🤖 AI Summary
Virtualization-obfuscated binary code is typically large and structurally complex, exceeding the input length limits of large language models (LLMs) and lacking annotated data, which hinders direct application in code analysis. To address this challenge, this work proposes a structure-role-oriented decomposition and automatic labeling paradigm: it employs static analysis to partition obfuscated code into maximally sized, semantically coherent units that conform to LLM input constraints, and automatically annotates each unit based on its structural role within the control flow graph. This approach enables the construction of a scalable dataset for both training and inference.

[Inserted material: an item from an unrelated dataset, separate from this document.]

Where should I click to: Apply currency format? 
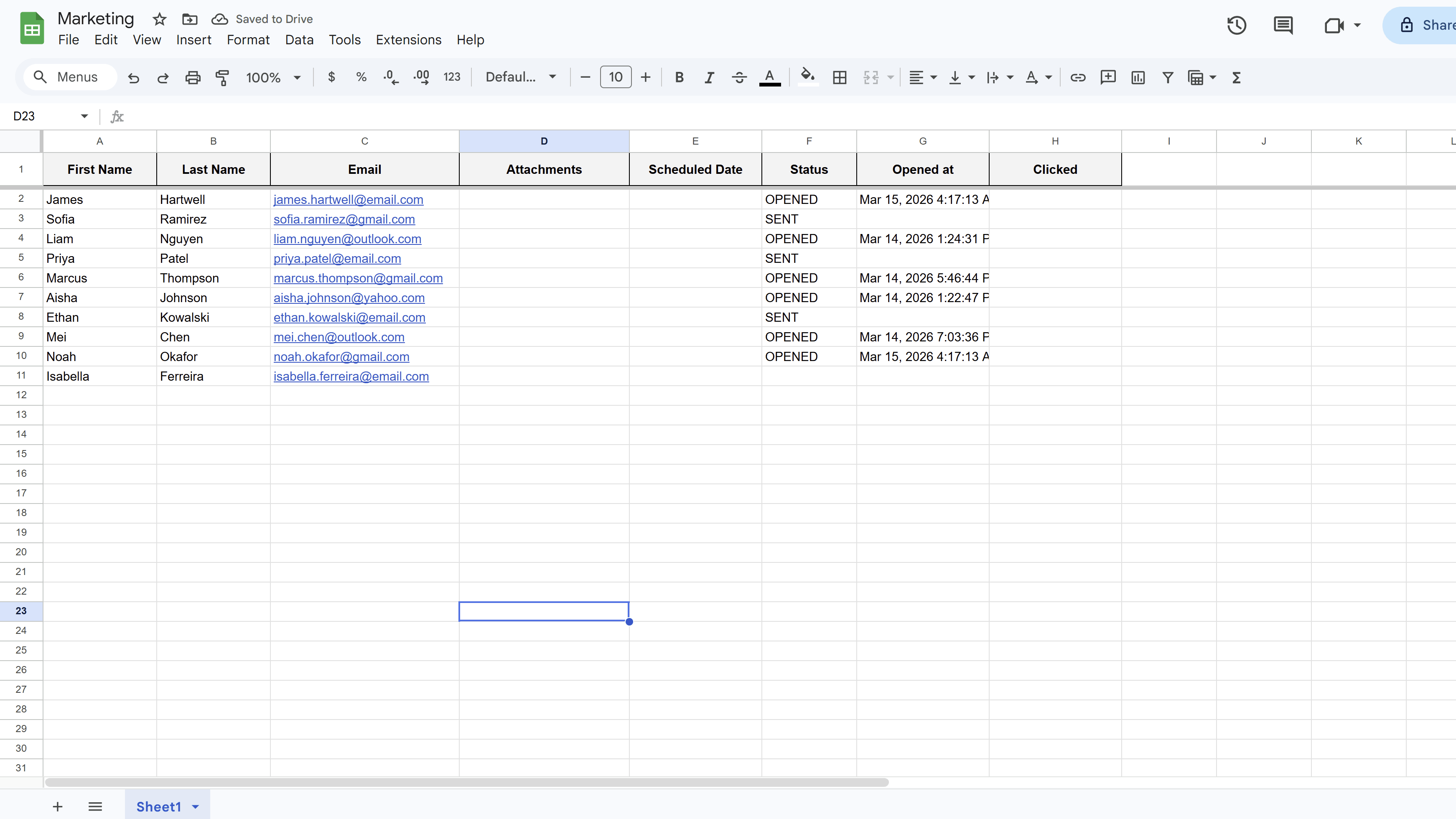(331, 77)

Evaluation on real-world virtualization-obfuscated binaries demonstrates that the prototype system achieves efficient and accurate analysis, effectively overcoming the dual bottlenecks of input length limitations and data scarcity that currently impede LLM-based approaches in this domain.
📝 Abstract
Virtualization-based obfuscation produces extremely large and structurally complex binaries, posing challenges for LLM-based analysis due to input size limits and the need for large-scale labeled data. We address this by focusing on structural rather than full semantic analysis. Obfuscated binaries are decomposed into the largest semantically coherent units that fit within LLM constraints and are labeled according to their structural roles. We implement a static analysis framework to automate labeling and enable large-scale dataset generation. Our prototype shows strong performance on real-world virtualization obfuscators.